Swara Pendidikan (Jakarta) — Menteri Pendidikan Dasar dan Menengah (Mendikdasmen) Abdul Mu’ti menyoroti meningkatnya kasus kekerasan dan perundungan (bullying) di lingkungan sekolah, termasuk sejumlah peristiwa tragis yang berujung pada kematian siswa.
Menanggapi hal itu, Kementerian Pendidikan Dasar dan Menengah (Kemendikdasmen) tengah menyiapkan serangkaian langkah strategis untuk memperkuat perlindungan bagi peserta didik, salah satunya melalui pembentukan Duta Antikekerasan dari kalangan siswa.

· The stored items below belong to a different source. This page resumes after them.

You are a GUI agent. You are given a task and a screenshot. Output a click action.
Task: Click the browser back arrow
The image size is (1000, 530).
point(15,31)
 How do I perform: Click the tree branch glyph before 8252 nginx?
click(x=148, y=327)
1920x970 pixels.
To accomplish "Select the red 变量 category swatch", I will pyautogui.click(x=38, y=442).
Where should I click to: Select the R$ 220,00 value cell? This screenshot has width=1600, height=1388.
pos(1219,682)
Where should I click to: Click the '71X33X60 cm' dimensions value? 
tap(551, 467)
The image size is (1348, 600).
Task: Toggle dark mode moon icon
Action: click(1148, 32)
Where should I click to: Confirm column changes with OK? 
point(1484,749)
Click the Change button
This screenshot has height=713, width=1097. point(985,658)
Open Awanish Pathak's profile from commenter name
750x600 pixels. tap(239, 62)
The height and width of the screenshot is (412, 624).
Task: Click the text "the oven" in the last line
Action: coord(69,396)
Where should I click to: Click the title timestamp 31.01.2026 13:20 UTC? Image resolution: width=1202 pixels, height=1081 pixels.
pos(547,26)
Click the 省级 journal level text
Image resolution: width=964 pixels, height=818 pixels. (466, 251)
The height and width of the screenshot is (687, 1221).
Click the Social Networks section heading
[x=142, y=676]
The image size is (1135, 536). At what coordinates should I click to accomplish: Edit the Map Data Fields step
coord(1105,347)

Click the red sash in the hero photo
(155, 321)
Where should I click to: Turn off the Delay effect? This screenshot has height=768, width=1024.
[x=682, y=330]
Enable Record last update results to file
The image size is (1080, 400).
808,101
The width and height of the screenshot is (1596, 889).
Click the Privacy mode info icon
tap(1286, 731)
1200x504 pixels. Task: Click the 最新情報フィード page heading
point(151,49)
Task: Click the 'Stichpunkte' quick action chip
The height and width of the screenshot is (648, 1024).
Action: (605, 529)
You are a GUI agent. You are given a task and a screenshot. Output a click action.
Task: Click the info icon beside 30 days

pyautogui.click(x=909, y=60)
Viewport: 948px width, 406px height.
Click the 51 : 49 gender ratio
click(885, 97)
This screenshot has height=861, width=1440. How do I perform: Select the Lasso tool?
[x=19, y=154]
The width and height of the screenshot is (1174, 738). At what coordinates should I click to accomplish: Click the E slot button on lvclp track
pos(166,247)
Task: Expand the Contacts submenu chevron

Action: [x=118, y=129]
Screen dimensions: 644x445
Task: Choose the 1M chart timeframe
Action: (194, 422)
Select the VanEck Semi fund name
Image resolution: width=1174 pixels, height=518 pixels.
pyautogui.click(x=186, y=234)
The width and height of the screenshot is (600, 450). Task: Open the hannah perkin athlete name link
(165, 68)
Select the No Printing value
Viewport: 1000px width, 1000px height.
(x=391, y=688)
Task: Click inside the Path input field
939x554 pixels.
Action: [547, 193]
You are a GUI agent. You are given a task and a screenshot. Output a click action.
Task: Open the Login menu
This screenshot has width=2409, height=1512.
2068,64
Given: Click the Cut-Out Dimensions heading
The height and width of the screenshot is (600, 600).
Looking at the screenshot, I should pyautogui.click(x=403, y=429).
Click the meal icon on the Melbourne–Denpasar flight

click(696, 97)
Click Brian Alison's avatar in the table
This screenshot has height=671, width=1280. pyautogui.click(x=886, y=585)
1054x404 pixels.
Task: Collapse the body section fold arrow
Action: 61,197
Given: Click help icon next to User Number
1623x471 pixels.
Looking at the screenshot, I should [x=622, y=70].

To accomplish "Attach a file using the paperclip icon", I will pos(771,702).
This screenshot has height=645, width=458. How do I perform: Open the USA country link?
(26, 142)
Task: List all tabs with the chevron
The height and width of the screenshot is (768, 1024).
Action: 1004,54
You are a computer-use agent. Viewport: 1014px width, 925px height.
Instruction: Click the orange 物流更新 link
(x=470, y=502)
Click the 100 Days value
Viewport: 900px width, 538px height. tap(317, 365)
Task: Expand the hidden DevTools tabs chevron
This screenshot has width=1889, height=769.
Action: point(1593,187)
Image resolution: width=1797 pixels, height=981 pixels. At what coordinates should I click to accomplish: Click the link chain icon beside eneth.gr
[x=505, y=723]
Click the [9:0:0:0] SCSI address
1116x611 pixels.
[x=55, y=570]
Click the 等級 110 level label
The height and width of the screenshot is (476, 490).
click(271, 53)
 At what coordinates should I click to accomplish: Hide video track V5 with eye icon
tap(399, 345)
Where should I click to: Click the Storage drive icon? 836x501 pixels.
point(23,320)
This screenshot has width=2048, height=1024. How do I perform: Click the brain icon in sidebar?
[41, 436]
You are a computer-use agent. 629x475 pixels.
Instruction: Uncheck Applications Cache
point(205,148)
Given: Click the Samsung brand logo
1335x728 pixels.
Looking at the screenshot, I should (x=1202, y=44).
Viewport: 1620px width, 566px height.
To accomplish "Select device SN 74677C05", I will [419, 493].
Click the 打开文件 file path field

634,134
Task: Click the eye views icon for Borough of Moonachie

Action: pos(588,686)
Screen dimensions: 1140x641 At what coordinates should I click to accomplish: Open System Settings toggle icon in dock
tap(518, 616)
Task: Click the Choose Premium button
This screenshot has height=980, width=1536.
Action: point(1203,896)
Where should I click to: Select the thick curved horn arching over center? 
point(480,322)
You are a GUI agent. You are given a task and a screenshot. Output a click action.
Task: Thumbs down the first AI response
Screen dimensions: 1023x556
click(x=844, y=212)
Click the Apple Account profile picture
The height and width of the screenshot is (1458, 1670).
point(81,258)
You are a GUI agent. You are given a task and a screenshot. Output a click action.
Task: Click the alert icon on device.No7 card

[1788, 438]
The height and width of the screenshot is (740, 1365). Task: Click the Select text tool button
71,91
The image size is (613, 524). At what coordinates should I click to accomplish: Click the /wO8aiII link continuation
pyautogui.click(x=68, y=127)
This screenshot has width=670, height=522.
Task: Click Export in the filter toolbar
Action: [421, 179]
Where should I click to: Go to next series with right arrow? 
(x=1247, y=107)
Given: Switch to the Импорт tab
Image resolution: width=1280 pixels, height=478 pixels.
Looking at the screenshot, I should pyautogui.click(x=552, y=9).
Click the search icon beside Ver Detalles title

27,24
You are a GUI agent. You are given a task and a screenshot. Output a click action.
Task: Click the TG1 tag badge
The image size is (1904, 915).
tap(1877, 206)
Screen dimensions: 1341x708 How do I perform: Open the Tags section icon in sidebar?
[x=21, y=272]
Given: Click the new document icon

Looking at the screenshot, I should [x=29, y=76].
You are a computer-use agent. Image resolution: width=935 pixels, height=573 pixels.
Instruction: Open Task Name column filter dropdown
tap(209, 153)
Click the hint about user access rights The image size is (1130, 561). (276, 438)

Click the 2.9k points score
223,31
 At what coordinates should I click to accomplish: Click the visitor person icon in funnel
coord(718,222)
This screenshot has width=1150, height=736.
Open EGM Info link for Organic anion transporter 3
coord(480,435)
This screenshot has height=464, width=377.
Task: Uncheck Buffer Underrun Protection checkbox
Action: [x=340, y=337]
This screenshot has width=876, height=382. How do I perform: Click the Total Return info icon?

“Rencananya kami akan membentuk namanya Duta Antikekerasan yang direkrut dari kalangan para murid itu sendiri, sehingga ada pelibatan para murid,” ujar Abdul Mu’ti kepada wartawan di SLBN 1 Jakarta, Cilandak, Jakarta Selatan.
Para Duta Antikekerasan ini nantinya bisa berasal dari anggota Organisasi Siswa Intra Sekolah (OSIS) atau Pramuka, dan akan berperan sebagai pendidik sebaya (peer educator) untuk membantu mencegah kekerasan di lingkungan sekolah.
“Mudah-mudahan dengan pendekatan ini berbagai kekerasan dapat kita kurangi dan kemudian situasi di sekolah bisa semakin aman, semakin nyaman untuk anak-anak kita semuanya bisa belajar dengan gembira, belajar dengan penuh semangat untuk mencapai cita-cita,” harap Mu’ti.
Guru Kini Wajib Jadi Pembimbing Siswa
Selain itu, Abdul Mu’ti juga menjelaskan bahwa Kemendikdasmen sedang memperkuat kebijakan 5M, yang menegaskan peran guru bukan hanya sebagai pengajar, tetapi juga pembimbing dan pendamping murid.
“Ini yang memang menjadi agenda kami untuk memperbaiki bagaimana pendampingan dari para guru terhadap murid-murid melalui kebijakan yang sudah kami luncurkan. Di mana guru-guru itu harus melaksanakan tugas yang kita sebut dengan 5M,” jelasnya.
Tugas 5M tersebut meliputi:
- Merencanakan pembelajaran,
- Melaksanakan pembelajaran,
- Menilai hasil pembelajaran,
- Membimbing atau melatih siswa, dan
- Melaksanakan tugas tambahan.
Kebijakan ini akan dituangkan dalam Peraturan Menteri yang tengah disiapkan. Nantinya, jam pendampingan guru akan diekuivalensikan dengan jam mengajar, tanpa menambah beban kerja guru.
“Guru selain mengajar di kelas juga harus mendampingi murid-muridnya, dan pendampingan itu tidak hanya soal akademik, tapi juga psikologis, spiritual, bahkan sosial,” beber Mu’ti.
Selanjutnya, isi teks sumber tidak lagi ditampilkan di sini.